As far back as I can remember I’ve enjoyed putting my thoughts down on paper. Like many Latino and Latina writers, I grew up in a culture where spinning a good yarn is highly regarded. As a youngster I spent many hours in rapture, listening tirelessly to the gifted storytellers in my extended family. Thanks to them, I learned early in life how to sense when I was in the presence of a great story.

As a novelist, my breakthrough came after I completed writing Julia Alvarez: A Critical Companion, for Greenwood Press. For this study of the Dominican-American’s novels, the press’ editorial rules required that I divide the chapters into sections that explore plot development and structure, point of view, character development, and thematic issues. Diving headfirst into Alvarez’s work (who, incidentally, is one of my literary heroes) in this straightforward, fundamental manner (as opposed to viewing the novel through the lenses of highly esoteric literary theories, like I had been trained to do in graduate school), allowed me to glimpse the novelist’s craft from within. This time the light went on with a fiery explosion. I now understood exactly how to go about writing a novel.

So, at a somewhat late age, Bernardo and the Virgin was finished. Elaine Markson, after reading the novel, agreed to become my agent, and Northwestern University Press decided to take a chance on an unknown and easily-distracted middle-aged writer.

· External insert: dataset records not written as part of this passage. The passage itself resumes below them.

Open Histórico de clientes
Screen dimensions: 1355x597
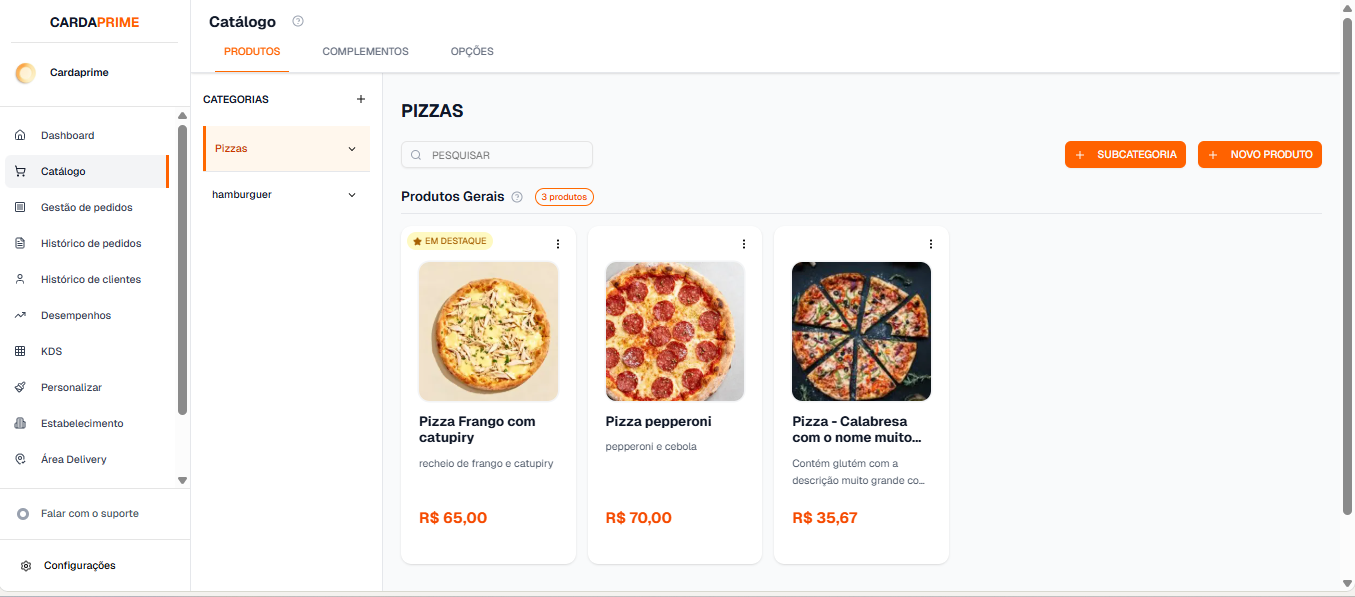point(90,279)
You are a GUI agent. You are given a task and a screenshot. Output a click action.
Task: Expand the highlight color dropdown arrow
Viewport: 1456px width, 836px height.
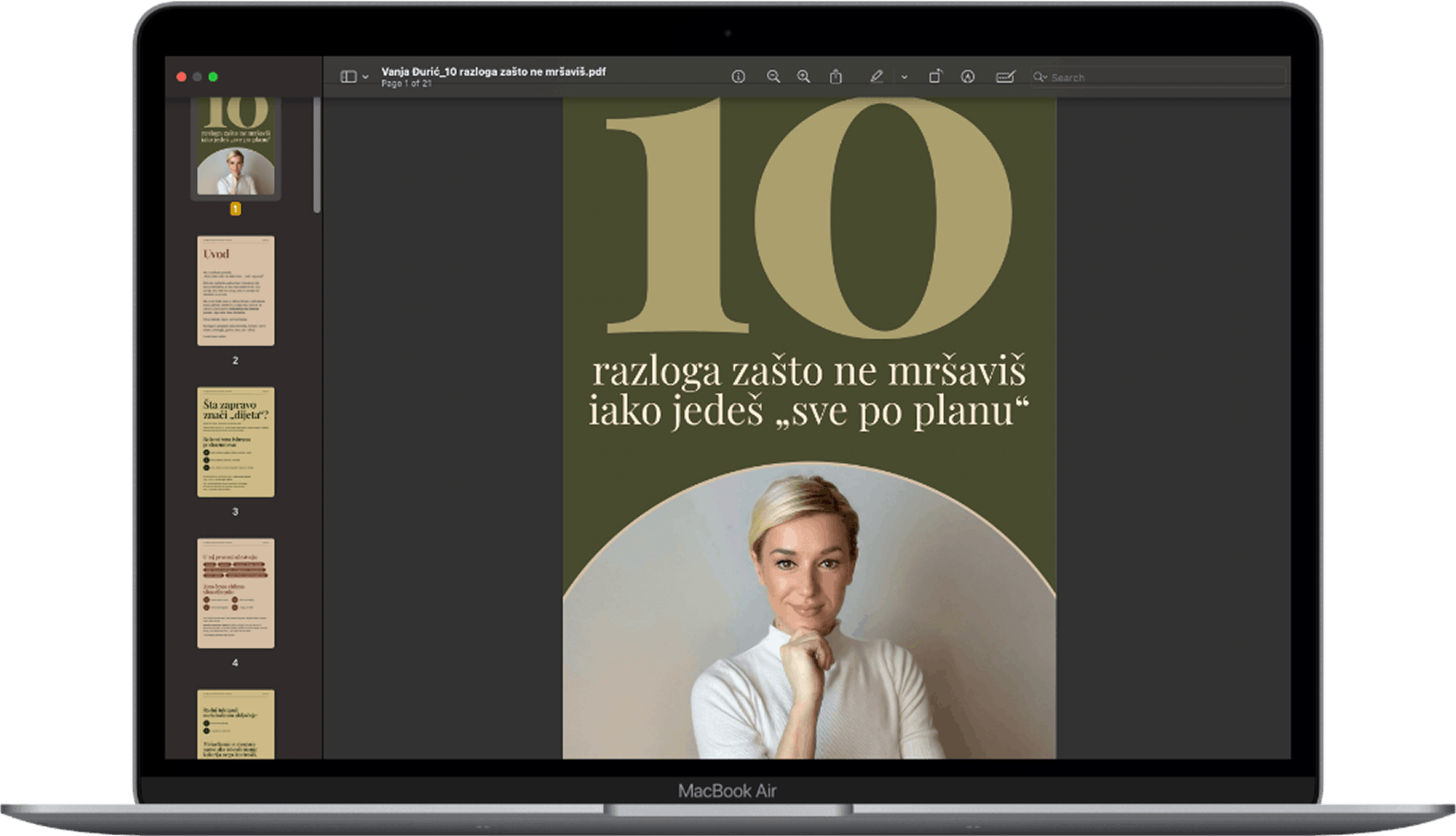pos(904,77)
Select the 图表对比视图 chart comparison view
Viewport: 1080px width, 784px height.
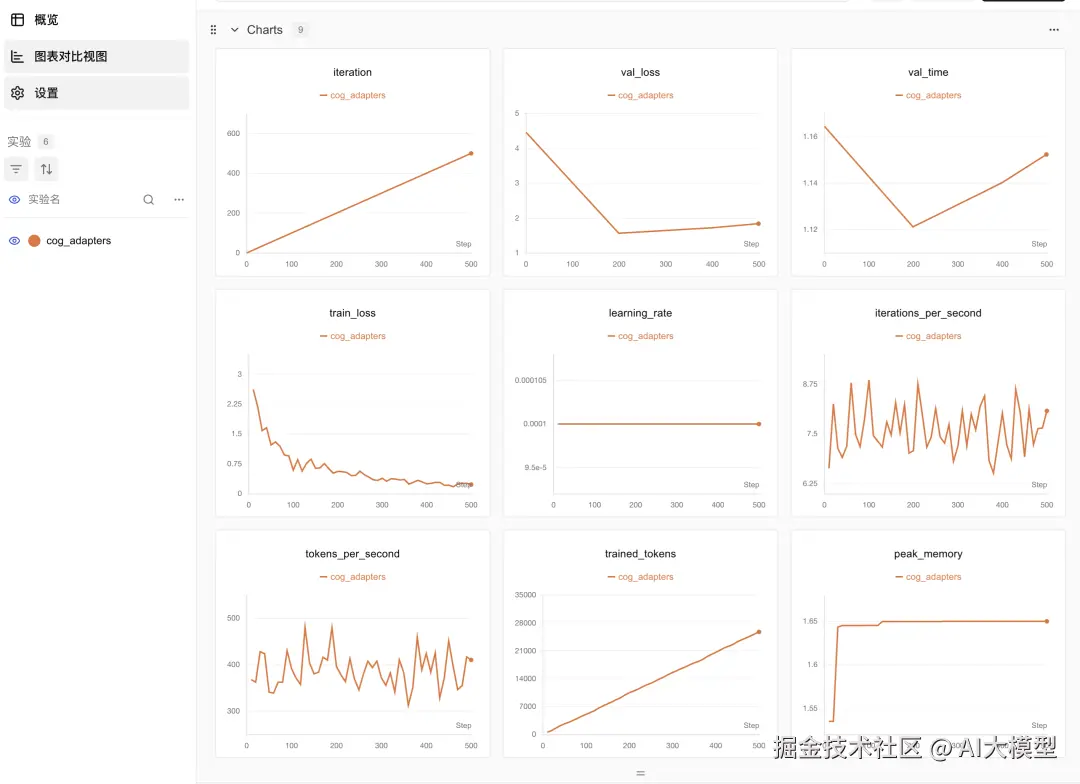point(96,56)
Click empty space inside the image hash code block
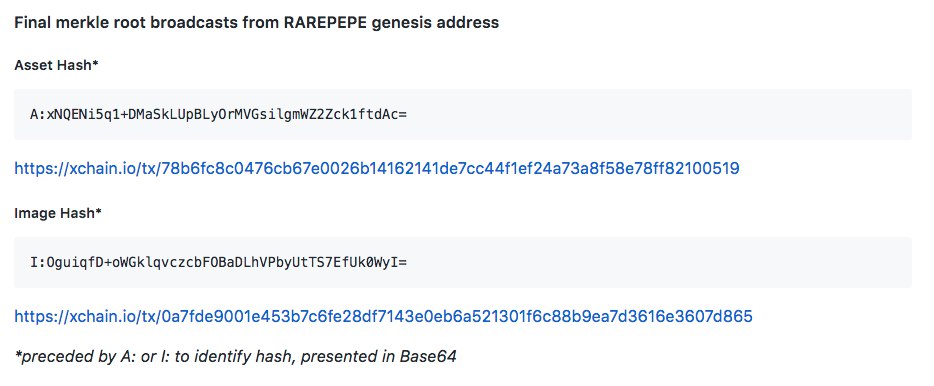 click(x=655, y=262)
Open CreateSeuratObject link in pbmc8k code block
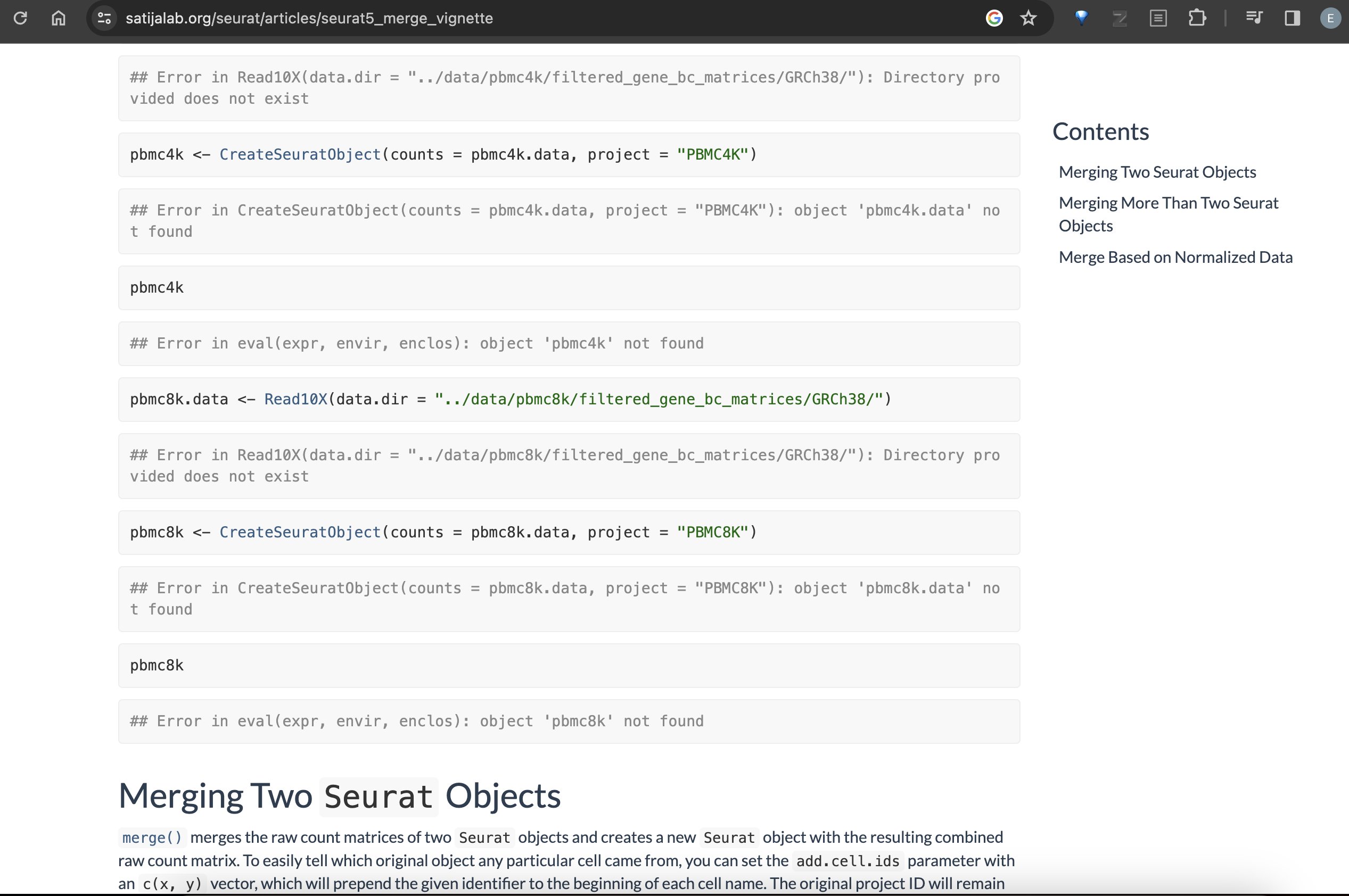 point(300,532)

Getting back to being a late-bloomer, I take solace in the knowledge that Miguel de Cervantes, at the ripe old age of 58, after a lifetime of failures, finally succeeded in writing a classic that has endured the passage of time (this year we celebrate the 400th anniversary of its publication). I would never assume to place my writings alongside his—God forbid I ever develop an exaggerated sense of my small contribution to Latina and Latino letters. But . . . still . . . it’s comforting to know that compared to the author of Don Quijote de la Mancha, I’m somewhat precocious.